CDC: US drug overdoses hit high in 2020
By BELINDA ROBINSON in New York | China Daily Global | Updated: 2022-05-12 11:08
Drug overdose deaths in the United States reached a record 107,000 last year, the highest annual death toll — or one death every five minutes, and driven by illegally manufactured fentanyl and opioids, according to newly published data on Wednesday from the Centers for Disease Control and Prevention (CDC).
The provisional number of drug overdose deaths was up by nearly 15 percent over 2020, when there were 93,655, data from the CDC's National Center for Health Statistics (NCHS) showed.
At least two-thirds of the fatal overdoses involved a person using fentanyl or another synthetic opioid, the data showed. Overdose deaths from fentanyl were 71,238, a rise of 23 percent on 2020, the CDC said.
Alaska saw a 75 percent increase in deaths caused by drug overdoses in 2021 — the largest jump of any state. But in Hawaii, overdose deaths fell by 2 percent.
Dr Rahul Gupta, director of the White House Office of National Drug Control Policy (ONDCP), said in a statement: "It is unacceptable that we are losing a life to overdose every five minutes around the clock."
In the US, drug overdose deaths have been rising for at least two decades. The increase began in the 1990s, caused by opioids and heroin abuse.
Over the past several years, more drug overdose deaths have been attributed to illicit fentanyl, a highly addictive drug. Deaths from fentanyl climbed even higher amid the stress brought on by the coronavirus pandemic, research shows.
Dr Nora Volkow, director of the National Institute on Drug Abuse, told CNN: "This is indeed a continuation of an awful trend. Rates of overdose deaths have been on an upward climb for decades now, increasing at unprecedented rates right before the beginning of the COVID-19 pandemic in the US."
The number of drug overdose deaths were 50 percent higher in 2021 than in 2019, the CDC said. Between 2019 and 2020, overdose deaths rose by 30 percent.
Robert Anderson, chief of the mortality-statistics branch at NCHS, told The Wall Street Journal that he had "never seen anything like this", when it comes to the rise in deaths due to fentanyl.
Fentanyl, approximately 50 times the strength of heroin, has created havoc across the US during the so-called opioid crisis.
In its legal form, the drug is vetted by the Food and Drug Administration and was initially a strong pain medication prescribed to people with cancer.
But a deadlier illicit form of the drug made in Mexico by cartels (drug gangs) is smuggled through the US border in vehicles and later sold on the streets, according to US law enforcement.
Volkow added: "The synthetic opioid fentanyl has injected itself throughout our whole country. It's everywhere."
Deaths from cocaine and methamphetamines also rose last year, CDC data showed. There were nearly 33,000 deaths from meth, a rise of 34 percent over 2020. Deaths from cocaine were 24,500, a rise of 23 percent.
Joseph Friedman, an addiction researcher at the University of California, Los Angeles, found that illicitly manufactured fentanyl has become an increasing problem in the US because some are disguised in pills. Inexpensive fentanyl is often cut into other drugs without the buyers' knowledge.
"The net effect is that we have many more people, including those who use drugs occasionally and even adolescents, exposed to these potent substances that can cause someone to overdose even with a relatively small exposure," Volkow told The Associated Press.
This month, Ohio State University issued a warning over "fake Adderall" pills that were laced with fentanyl after one student who took them died, and two others were taken to a hospital.

* Data shown
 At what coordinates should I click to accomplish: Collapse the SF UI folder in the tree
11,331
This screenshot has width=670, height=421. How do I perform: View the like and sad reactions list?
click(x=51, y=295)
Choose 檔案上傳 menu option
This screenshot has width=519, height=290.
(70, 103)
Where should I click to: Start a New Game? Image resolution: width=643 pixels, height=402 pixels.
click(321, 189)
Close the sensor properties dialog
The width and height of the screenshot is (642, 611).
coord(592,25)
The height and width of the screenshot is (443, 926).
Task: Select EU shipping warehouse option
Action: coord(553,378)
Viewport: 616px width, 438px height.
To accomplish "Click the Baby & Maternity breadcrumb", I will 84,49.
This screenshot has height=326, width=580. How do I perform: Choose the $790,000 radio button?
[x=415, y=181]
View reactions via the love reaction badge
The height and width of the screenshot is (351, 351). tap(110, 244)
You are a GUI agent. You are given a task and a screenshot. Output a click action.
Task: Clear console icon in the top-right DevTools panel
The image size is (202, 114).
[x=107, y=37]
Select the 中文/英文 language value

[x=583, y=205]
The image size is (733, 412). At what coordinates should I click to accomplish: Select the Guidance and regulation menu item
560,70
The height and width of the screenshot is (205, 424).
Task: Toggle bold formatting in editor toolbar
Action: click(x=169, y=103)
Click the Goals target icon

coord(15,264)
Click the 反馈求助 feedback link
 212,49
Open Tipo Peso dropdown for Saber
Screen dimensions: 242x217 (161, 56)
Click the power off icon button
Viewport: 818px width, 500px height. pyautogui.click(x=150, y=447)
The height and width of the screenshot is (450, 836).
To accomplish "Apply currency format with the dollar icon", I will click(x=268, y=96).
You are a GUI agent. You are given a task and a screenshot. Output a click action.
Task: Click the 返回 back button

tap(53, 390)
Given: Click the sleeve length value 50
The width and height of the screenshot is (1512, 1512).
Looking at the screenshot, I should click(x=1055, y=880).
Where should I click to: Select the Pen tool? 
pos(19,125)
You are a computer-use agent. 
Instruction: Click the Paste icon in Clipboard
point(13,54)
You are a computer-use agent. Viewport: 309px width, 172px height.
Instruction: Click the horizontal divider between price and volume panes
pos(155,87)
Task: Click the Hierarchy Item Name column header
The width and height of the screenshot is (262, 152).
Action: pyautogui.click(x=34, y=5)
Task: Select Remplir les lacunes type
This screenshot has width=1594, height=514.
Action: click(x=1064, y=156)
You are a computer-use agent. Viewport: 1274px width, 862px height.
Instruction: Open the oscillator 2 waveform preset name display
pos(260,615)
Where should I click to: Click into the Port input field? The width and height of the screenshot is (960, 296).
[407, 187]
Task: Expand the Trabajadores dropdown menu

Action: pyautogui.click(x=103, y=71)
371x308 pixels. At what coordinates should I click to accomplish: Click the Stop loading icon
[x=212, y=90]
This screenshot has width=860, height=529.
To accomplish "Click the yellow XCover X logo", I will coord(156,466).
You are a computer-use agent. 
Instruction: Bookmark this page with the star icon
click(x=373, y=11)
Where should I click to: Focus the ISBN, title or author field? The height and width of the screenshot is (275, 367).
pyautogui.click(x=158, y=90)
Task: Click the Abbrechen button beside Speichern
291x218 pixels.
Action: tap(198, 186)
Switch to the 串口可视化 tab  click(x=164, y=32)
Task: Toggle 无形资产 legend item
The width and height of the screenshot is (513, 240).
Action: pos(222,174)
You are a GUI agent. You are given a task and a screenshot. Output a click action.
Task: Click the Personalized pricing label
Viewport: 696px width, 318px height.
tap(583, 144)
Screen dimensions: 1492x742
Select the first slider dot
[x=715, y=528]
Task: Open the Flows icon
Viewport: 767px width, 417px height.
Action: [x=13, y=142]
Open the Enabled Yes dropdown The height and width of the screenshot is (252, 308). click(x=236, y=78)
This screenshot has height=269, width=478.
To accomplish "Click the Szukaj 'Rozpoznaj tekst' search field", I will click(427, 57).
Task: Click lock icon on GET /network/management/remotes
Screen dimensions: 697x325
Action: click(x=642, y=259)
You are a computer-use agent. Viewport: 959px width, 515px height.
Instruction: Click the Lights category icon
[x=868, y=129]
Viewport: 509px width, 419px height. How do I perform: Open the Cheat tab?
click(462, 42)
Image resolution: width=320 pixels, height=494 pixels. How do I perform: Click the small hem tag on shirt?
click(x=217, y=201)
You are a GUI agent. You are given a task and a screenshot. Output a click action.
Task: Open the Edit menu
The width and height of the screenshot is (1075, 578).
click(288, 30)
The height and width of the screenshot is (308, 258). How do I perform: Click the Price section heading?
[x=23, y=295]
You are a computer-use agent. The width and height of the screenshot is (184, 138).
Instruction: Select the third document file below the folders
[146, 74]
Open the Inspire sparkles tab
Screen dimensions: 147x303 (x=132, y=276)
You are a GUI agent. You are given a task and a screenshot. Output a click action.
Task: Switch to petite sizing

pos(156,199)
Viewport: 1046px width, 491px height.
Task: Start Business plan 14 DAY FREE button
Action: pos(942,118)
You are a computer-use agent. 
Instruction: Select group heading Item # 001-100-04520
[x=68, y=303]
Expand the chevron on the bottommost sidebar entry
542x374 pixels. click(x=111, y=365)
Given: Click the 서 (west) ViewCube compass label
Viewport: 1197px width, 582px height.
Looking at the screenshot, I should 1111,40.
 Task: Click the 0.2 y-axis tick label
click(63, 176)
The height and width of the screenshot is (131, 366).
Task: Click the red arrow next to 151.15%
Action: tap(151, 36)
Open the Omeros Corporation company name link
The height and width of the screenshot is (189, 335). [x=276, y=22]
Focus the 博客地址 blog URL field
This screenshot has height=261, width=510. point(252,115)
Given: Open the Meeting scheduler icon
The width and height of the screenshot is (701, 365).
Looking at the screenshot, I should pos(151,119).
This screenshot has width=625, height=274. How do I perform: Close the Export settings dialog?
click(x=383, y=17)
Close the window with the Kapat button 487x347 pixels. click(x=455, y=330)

* What is being asked
From the overdose article, copy word for word the passage that begins with "Joseph Friedman, an" and ends after "The Associated Press.".

* Written response
Joseph Friedman, an addiction researcher at the University of California, Los Angeles, found that illicitly manufactured fentanyl has become an increasing problem in the US because some are disguised in pills. Inexpensive fentanyl is often cut into other drugs without the buyers' knowledge.
"The net effect is that we have many more people, including those who use drugs occasionally and even adolescents, exposed to these potent substances that can cause someone to overdose even with a relatively small exposure," Volkow told The Associated Press.